Las aportaciones de las tres visiones contribuyen a tener una visión enriquecida, intercultural, de diálogo de saberes y epistemes de la SE y el trabajo en un sentido descolonial. Un elemento central es la reconstrucción de una totalidad social heterogénea, más amplia de aquella establecida por la homogeneidad del eurocentrismo y su modo de combinar la racionalidad-colonialidad/modernidad, pues se trata de entender la vida a partir de la convivencia entre los humanos y con la Madre Tierra. Otro elemento valioso es la constatación de que la sociedad capitalista se estructura a través de relaciones de poder, que no sólo son de explotación sino también de dominación, y que incluyen el sexo-género, la clase, y la “raza”, además del dominio de la Madre Tierra. Esto significa que el poder no es unidimensional y restringido a la “economía”, sino que abarca otros ámbitos de la existencia social, de modo que la sociedad capitalista se estructura a través de una malla de relaciones sociales. Por tanto, la transformación de la sociedad capitalista requiere resistencias y reexistencias no sólo en lo “económico”, sino frente al patrón de poder capitalista y moderno-colonial en su conjunto. Esto implica además la crítica radical al “desarrollo” y la articulación de la SE a los Buenos vivires como alternativas de sociedad.

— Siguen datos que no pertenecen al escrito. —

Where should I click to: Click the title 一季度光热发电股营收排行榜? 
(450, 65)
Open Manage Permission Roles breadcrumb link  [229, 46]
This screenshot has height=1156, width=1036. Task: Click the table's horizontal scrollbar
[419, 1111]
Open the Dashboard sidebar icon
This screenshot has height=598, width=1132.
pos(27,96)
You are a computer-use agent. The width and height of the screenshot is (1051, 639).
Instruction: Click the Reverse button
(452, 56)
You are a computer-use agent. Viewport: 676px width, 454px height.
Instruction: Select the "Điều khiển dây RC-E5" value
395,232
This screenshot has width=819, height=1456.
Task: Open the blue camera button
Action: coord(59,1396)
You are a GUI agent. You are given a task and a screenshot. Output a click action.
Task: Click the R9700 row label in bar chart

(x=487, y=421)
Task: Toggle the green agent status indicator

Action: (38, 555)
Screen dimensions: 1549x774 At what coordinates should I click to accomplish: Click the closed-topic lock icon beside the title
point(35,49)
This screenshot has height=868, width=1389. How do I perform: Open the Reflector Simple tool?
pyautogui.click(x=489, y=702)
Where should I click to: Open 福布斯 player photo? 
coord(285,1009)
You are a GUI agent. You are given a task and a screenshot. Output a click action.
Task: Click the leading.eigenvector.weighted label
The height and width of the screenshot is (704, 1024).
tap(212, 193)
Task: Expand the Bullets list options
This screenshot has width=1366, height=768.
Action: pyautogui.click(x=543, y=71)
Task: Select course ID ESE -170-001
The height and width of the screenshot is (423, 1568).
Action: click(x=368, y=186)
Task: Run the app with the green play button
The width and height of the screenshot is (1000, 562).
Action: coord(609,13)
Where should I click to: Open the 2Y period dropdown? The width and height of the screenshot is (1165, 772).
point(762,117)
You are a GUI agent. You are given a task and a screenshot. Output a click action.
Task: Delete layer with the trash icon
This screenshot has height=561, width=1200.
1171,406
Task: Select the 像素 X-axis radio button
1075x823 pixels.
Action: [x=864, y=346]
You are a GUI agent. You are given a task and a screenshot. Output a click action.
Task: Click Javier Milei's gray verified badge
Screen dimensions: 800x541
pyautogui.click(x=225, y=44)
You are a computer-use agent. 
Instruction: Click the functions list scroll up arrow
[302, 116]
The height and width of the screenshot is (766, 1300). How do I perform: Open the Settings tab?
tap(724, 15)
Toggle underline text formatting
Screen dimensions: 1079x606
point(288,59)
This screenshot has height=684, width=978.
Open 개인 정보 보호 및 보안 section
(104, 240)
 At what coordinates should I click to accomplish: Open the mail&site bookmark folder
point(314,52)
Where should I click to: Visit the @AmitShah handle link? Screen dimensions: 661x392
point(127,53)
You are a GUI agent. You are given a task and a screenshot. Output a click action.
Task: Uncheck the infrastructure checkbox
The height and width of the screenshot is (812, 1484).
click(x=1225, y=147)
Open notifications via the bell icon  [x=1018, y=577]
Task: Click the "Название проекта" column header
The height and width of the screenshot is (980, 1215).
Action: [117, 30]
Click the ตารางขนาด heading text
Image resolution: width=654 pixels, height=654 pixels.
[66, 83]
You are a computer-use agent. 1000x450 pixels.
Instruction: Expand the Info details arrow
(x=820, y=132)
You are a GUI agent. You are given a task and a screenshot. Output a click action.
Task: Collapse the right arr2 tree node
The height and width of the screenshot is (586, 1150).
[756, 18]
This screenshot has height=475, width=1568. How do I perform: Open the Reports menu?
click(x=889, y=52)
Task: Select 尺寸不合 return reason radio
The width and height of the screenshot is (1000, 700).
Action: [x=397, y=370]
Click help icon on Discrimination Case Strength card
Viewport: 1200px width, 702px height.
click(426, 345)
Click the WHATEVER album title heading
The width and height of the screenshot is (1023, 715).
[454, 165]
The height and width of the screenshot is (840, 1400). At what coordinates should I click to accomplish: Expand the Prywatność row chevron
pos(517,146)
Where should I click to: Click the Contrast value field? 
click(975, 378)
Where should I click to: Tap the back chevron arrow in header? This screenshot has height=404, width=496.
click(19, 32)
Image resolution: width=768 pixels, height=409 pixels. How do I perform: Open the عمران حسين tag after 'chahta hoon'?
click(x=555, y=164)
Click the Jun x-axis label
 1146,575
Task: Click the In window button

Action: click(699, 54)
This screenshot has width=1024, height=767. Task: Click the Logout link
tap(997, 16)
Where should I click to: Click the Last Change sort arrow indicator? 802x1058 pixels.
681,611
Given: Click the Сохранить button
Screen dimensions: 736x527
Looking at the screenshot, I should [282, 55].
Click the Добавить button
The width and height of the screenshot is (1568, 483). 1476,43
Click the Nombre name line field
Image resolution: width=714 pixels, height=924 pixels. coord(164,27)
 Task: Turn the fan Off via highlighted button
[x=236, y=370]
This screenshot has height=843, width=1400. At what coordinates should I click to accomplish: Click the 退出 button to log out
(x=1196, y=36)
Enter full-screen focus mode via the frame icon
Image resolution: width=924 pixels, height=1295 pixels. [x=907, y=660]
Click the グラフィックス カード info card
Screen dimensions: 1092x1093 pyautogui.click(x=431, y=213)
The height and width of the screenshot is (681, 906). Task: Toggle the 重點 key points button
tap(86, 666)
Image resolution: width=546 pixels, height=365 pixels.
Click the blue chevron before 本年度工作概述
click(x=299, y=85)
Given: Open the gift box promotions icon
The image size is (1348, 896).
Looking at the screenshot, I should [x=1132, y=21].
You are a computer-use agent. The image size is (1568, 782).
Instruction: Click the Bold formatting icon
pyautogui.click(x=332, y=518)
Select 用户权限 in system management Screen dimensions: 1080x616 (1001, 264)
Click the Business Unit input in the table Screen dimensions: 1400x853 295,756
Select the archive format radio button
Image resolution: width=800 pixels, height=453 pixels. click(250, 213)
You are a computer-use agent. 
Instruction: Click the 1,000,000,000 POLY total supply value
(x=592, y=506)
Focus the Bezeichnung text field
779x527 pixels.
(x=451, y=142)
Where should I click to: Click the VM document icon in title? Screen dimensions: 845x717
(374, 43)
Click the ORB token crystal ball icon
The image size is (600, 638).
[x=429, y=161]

Estos aportes llevados a nueva visión de la “economía” y del trabajo, en la perspectiva de la SE y la descolonialidad del poder, implican reconocer que la economía dominante tiene un sujeto específico, caracterizado por ser europeo, blanco, burgués, patriarcal, quien es el portador de los intereses del capitalismo colonial-moderno. En cambio, desde las visiones descoloniales se parte de una amplia diversidad de sujetos y


sujetas invisibilizados y oprimidos por el poder. Se busca la satisfacción de las necesidades básicas, materiales y espirituales, considerando el cuidado de la Casa común, la Madre Tierra (y el cosmos). Esto se articula con el cuidado de la vida reconociendo la contribución de las mujeres a la reproducción, enfatizando la producción de valores de uso y no de valores de cambio. Se trata de una perspectiva desmercantilizadora y que erradique las relaciones de dominación y explotación. Estos aportes implican, al mismo tiempo, resignificar el trabajo en un sentido descolonial, como productor de valores de uso, de reproducción de la vida y cuidante de la Casa Común, más allá de la concepción eurocéntrica que lo asimila a empleo.

Estas diversas aportaciones para resignificar la “economía” y el trabajo pueden ser articuladas si se plantea un diálogo de saberes descolonial.